El «buenismo» remoto frente a la gestión local
Una corriente de opinión sostiene que al español le atrae el drama lejano porque permite ejercer el «buenismo» sin rendir cuentas: basta con un gesto simbólico o una donación puntual. En cambio, el desastre cercano exige soluciones evaluables, plazos y responsabilidades –algo que, se argumenta, «cansa mucho». Las inundaciones de Valencia no son un problema nuevo; se repiten desde hace décadas y las administraciones –de todos los colores– han sido incapaces de tomar medidas estructurales.
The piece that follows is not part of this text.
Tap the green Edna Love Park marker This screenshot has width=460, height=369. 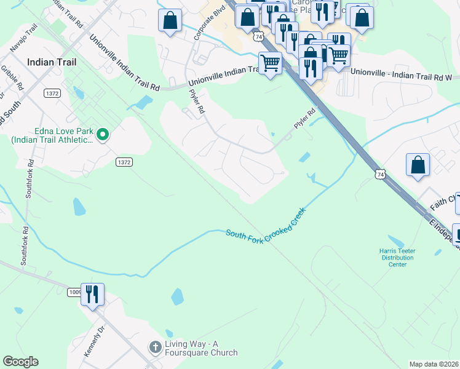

Por eso, según esta visión, la indignación se dirige hacia dentro, hacia la clase política, pero también hacia una ciudadanía que «vota y consiente».
La respuesta ciudadana en la DANA: otra lectura
Frente a esa tesis, otra lectura recuerda que durante la DANA los españoles se volcaron desde el minuto uno. Miles de voluntarios, vecinos ayudando a vecinos, incluso personas de otras comunidades autónomas se desplazaron a Valencia. «Se podrán decir muchas cosas malas del pueblo español, pero la DANA no fue un ejemplo de falta de solidaridad», resumen algunos. El problema, insisten, fue político: la falta de coordinación entre gobiernos, la tardanza en declarar zonas catastróficas o la negativa a aceptar ayuda inicial. «La mezquindad fue institucional, no ciudadana», concluyen.
Un debate que deja más preguntas que respuestas
El cruce de datos y experiencias muestra que no hay una única «solidaridad española». Existe la espontánea, la que se organiza en redes y barrios, y existe la ausencia de prevención y respuesta eficaz desde las instituciones. Que un mismo país reaccione con rapidez a un terremoto en el extranjero y con lentitud a inundaciones propias puede deberse tanto al talante de su gente como a la calidad de su gobernanza. ¿Dónde está el límite entre la responsabilidad ciudadana y la política? El debate sigue abierto.